All but 3 of the 50 study participants were men, and 16 people (32%) had antiretroviral experience. Age averaged 42 years. Median pretreatment viral load was 4.4 log (about 25,000 copies), and median pretreatment CD4 count was 432. Thirty-nine people completed dosing and had a pretreatment 50% inhibitory concentration (IC50) at or below 0.1 microM.
 
Median maximal viral load declines were similar in groups A through D and somewhat smaller in group E:
 
Group A: 1.64 log
Group B: 1.59 log
Group C: 1.78 log
Group D: 1.63 log
Group E: 1.22 log
 
When the investigators eliminated 3 group E participants with a pretreatment IC50 above 0.1 microM, median maximal response in that arm was 1.6 log.
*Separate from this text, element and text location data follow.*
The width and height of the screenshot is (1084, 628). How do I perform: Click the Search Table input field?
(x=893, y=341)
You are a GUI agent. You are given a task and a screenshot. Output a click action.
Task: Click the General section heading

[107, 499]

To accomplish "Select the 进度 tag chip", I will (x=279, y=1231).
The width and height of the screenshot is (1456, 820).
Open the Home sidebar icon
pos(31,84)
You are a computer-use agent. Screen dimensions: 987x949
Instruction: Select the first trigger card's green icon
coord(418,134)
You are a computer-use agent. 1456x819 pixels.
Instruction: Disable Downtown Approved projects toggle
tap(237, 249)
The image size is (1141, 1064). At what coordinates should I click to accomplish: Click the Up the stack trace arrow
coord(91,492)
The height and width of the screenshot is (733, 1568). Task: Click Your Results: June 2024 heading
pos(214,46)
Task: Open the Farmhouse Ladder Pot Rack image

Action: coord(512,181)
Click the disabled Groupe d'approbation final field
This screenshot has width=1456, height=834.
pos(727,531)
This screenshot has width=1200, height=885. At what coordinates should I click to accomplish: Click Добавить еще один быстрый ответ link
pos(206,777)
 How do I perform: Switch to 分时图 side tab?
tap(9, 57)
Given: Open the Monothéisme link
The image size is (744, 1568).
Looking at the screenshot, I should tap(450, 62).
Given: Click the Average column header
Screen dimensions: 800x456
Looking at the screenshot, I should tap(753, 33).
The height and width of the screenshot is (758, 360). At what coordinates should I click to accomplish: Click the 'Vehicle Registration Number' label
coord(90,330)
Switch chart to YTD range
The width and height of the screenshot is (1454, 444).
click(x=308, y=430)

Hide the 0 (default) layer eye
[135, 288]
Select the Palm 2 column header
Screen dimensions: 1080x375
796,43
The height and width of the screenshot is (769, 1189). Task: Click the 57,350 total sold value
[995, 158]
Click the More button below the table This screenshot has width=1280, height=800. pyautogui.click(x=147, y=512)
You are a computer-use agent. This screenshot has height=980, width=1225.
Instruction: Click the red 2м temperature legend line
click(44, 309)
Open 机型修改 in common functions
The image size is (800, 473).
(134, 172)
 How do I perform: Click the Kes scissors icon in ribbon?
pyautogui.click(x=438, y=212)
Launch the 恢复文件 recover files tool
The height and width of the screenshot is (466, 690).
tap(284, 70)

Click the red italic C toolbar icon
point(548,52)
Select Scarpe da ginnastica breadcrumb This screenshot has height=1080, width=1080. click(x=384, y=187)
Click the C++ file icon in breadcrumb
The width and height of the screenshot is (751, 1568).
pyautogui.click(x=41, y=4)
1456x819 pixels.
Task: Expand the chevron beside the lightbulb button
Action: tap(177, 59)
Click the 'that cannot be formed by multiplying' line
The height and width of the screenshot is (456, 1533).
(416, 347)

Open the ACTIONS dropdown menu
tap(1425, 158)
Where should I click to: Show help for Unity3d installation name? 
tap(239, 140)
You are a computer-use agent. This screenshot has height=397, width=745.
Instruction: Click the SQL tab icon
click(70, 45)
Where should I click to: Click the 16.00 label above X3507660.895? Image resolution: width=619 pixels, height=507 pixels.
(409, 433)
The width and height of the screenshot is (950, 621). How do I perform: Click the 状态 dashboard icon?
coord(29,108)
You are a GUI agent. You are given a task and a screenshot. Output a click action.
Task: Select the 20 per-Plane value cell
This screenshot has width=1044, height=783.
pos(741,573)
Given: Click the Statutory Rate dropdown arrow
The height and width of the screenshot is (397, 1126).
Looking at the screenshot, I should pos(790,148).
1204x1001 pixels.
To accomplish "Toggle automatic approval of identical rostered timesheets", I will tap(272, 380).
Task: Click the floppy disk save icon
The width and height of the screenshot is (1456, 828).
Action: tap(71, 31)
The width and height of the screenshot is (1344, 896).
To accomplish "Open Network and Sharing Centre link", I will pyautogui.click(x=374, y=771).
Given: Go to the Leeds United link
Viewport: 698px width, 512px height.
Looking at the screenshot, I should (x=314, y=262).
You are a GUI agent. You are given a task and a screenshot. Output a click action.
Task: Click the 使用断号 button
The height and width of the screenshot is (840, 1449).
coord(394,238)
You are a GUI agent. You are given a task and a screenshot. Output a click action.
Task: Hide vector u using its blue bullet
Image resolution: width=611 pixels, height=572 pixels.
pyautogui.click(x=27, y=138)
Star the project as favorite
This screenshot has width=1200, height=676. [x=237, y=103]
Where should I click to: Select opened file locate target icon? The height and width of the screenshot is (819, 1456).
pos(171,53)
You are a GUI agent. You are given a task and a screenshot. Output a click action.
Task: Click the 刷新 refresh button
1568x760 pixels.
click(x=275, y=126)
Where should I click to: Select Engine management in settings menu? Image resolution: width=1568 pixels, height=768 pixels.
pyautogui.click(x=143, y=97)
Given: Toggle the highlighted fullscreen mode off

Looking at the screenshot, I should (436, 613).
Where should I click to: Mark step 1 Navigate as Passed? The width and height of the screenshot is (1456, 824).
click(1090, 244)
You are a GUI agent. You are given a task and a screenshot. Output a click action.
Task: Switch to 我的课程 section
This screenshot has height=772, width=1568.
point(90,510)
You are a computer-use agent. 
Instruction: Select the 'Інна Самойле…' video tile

Overall median maximal response stood at 1.69 log.
 
CD4 changes were highly variable from person to person, falling through 8 days in some study participants. Doses A, B, and C produced the best median CD4 cell changes on day 8:
 
Group A: Median +53
Group B: Median +86
Group C: Median +106
Group D: Median +28
Group E: Median +33
 
Geometric mean day 8 area under the curve for BMS-626529 was highest in group C (60,624 ng x h/mL, coefficient of variation [CV] 27%), followed by group D (55,170 ng x h/mL, CV 36%), group E (42,589 ng x h/mL, CV 21%), group A (26,772 ng x h/mL, CV 49%), and group B (22,946 ng x h/mL, CV 44%).
 
Geometric mean day 8 minimum concentration was again highest in group C (749 ng/mL, CV 56%), followed by group D (613 ng/mL, CV 62%), group E (524 ng/mL, CV 57%), group A (436 ng/mL, CV 68%), and group B (55 ng/mL, CV 101%).
 
No deaths occurred during the study, and there were no serious adverse events or discontinuations due to adverse events. The researchers reported no clinically relevant changes in ECGs, laboratory values, vital signs, or physical exams. Overall, 33 people (66%) had adverse events judged to be treatment-related. Eighteen of 50 study participants (36%) complained of headache, and 8 of 50 (16%) had rash, but most headaches and rashes were mild.
 
A phase 2b study of BMS-663068 plus other antiretrovirals in treatment-experienced people is planned for 2011.
 
Reference
 
1. Nettles R, Schurmann D, Zhu L, et al. Pharmacodynamics, safety, and pharmacokinetics of BMS-663068: a potentially first-in-class HIV attachment inhibitor. 18th Conference on Retroviruses and Opportunistic Infections. February 27-March 2, 2011. Boston. Abstract 49.